> 節選文字:
━━━━━━━━━━━━━━━━━━━━

審判室的中心,有一半已經擠滿了人群。這時候,我在小義大利居民區曾經見過、但不知其名的一個叫布拿諾家族的副頭領,正以手作手槍的姿勢對準了我,並且用食指作想象中的扣扳機動作。到了審判間息期間,保護我的特工人員在廳道上叫住了他,和他談了話。從那以後,他就再也沒有在審判庭上露面。
我打進黑手黨內部,秘密地度過了6個年頭。在這一段時間裡,外界沒有幾個人瞭解我是什麼樣的人,在黑手黨裡幹些什麼。現在,這一切終於在新聞媒介面前曝光了。
報紙上出現了醒目大標題,其中有幾家還放在頭版頭條:“密探操縱匪徒達6年之久”:“特工披露匪徒內幕”:“操縱匪徒的英雄”:“聯邦調查局:揭露匪徒的超級特工”:“‘布拉斯柯’今日面對嚴厲盤問”。《新聞週刊》還作了整版整版的報道,標題是:“我是聯邦調查局的匪徒”。報道還指出了種種威脅:“黑手黨對大膽滲透者尋求報復”:“欺矇布拿諾家族的聯邦特工受到匪徒跟蹤”。
審判前,新聞記者已經獲悉:主要證人將是打入黑手黨內部的一名聯邦特工。他們動用一切手段,想弄清這個人究竟是誰。審判一旦開庭,記者們老是想要接近我。我從沒有和他們會見,也決不讓他們對我拍照或攝像。審判要在下午5點結束。為了躲避新聞記者,我們不得不閒呆到八九點,就是到了那個時候還得從獄吏的拘留所那裡出門。我們中午不能出樓房吃飯,晚上也不能出旅館用餐。
第一次審判開始前,我們得到了黑手黨要對我採取暗殺的確切訊息。他們的頭頭們已經懸賞:凡能發現並幹掉我的人可以得到50萬美金。他們還四處散發我的照片。我們覺得最好要採取一些防範措施。聯邦起訴人員請求法庭:讓我和另一名特工在作證時隱蔽真實姓名而用當時的化名,即多尼·布拉斯柯和託尼·羅西。我在黑手黨的最後一年曾和那一名特工一起共事,這兩個名字也為匪徒所熟悉。

━━━━━━━━━━━━━━━━━━━━

> 所給資料:

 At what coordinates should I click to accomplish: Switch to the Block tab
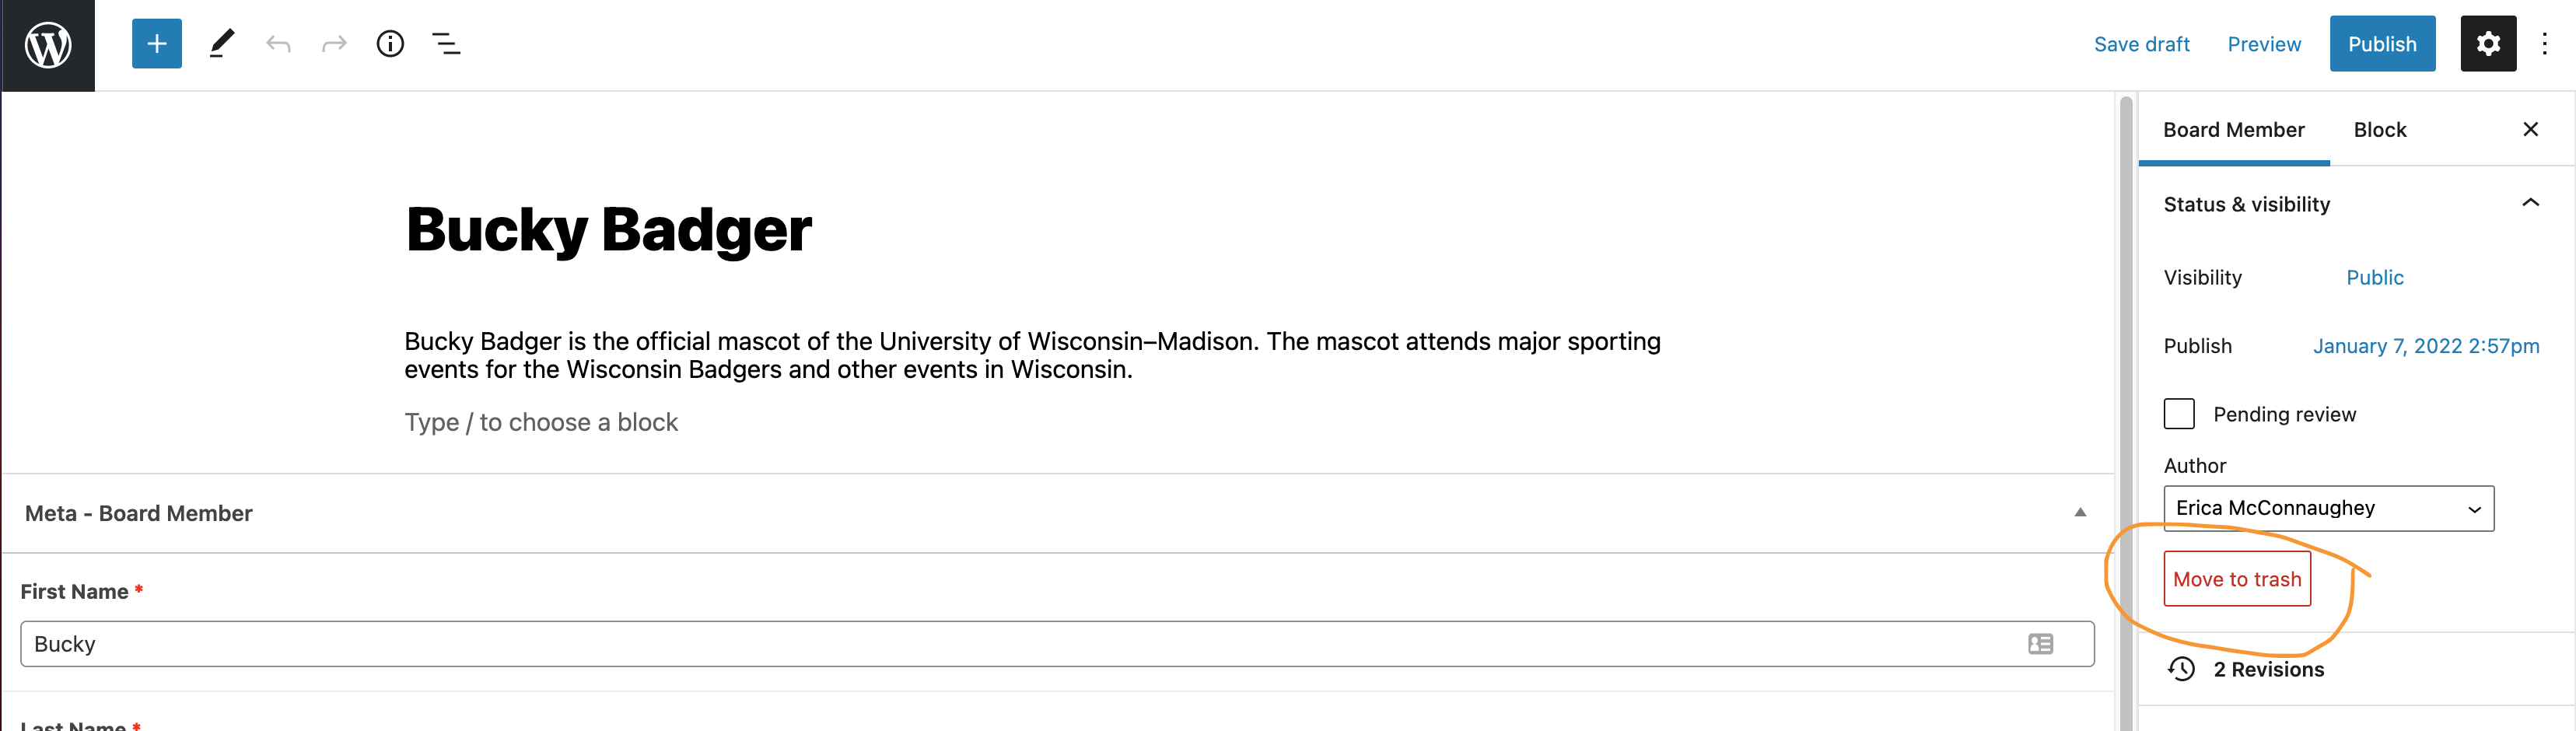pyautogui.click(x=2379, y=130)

━━━━━━━━━━━━━━━━━━━━

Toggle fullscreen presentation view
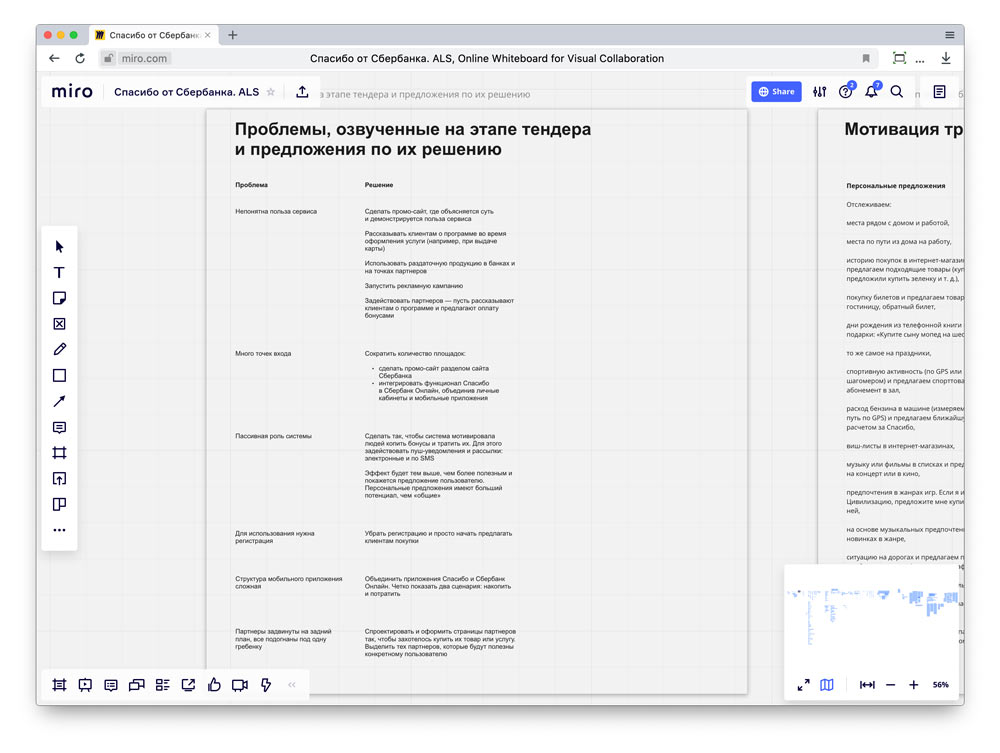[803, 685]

━━━━━━━━━━━━━━━━━━━━

> 練習任務:
**1)** 從關於黑手黨臥底的這段文字中摘錄原文,由“報紙上出現了醒目大標題,其中”開始,一直到“吃飯,晚上也不能出旅館用餐。”為止。
**2)** 請接著這段臥底特工出庭作證的敘述,從最後一句之後往下續寫。

> 各題答案:
**1)**
報紙上出現了醒目大標題,其中有幾家還放在頭版頭條:“密探操縱匪徒達6年之久”:“特工披露匪徒內幕”:“操縱匪徒的英雄”:“聯邦調查局:揭露匪徒的超級特工”:“‘布拉斯柯’今日面對嚴厲盤問”。《新聞週刊》還作了整版整版的報道,標題是:“我是聯邦調查局的匪徒”。報道還指出了種種威脅:“黑手黨對大膽滲透者尋求報復”:“欺矇布拿諾家族的聯邦特工受到匪徒跟蹤”。
審判前,新聞記者已經獲悉:主要證人將是打入黑手黨內部的一名聯邦特工。他們動用一切手段,想弄清這個人究竟是誰。審判一旦開庭,記者們老是想要接近我。我從沒有和他們會見,也決不讓他們對我拍照或攝像。審判要在下午5點結束。為了躲避新聞記者,我們不得不閒呆到八九點,就是到了那個時候還得從獄吏的拘留所那裡出門。我們中午不能出樓房吃飯,晚上也不能出旅館用餐。

**2)**
執行法官羅伯特·W·斯維特是紐約州南部地區的地方法院法官,對此請求深表同情。在他行使權力期間,他寫了如下報告:“……毫無疑問,這些特工過去、現在以及今後都一直處在危險之中。他們在執行政府派遣的任務中同犯罪活動進行的鬥爭,如同作戰在戰爭前線的戰士一樣,表現了勇氣、英雄氣概和鬥爭藝術。他們完全有資格得到一切適當的保護(其中包括):對住宅區的保護、家庭成員的安全保護,以及向他們通報任何有關的以及有可能使他們陷入危險的情報。”
但是,他拒絕了我們的請求,因為被告在憲法上有權面對指控者。對此我並不感到意外,也不覺得是受到了背叛。萬無一失的東西從來就不存在。
我的真實姓名直到作證的第一天才暴露出來。這天我走進了審判室,舉起了右手,發誓要講真話。接著就要求我通報姓名,我說出了自己的姓名。事隔六年,我這才第一次公開了自己的真實姓名:約瑟夫·D·皮斯托尼。
這六年來,我隱匿在黑手黨匪徒中間,天天撒謊,在謊言中過日子。我說謊話,是因為我相信這樣做是為了一個崇高的道德目標:幫助美國政府消滅黑手黨。儘管如此,我常常清楚地意識到:我最終要走上證人席,面對辯護律師這一現實。當時你無時無刻不在說謊,現在誰能相信你會說真話呢?
以往的一切,包括我的生命在內,依賴的是謊言,現在一切都得靠事實說話了。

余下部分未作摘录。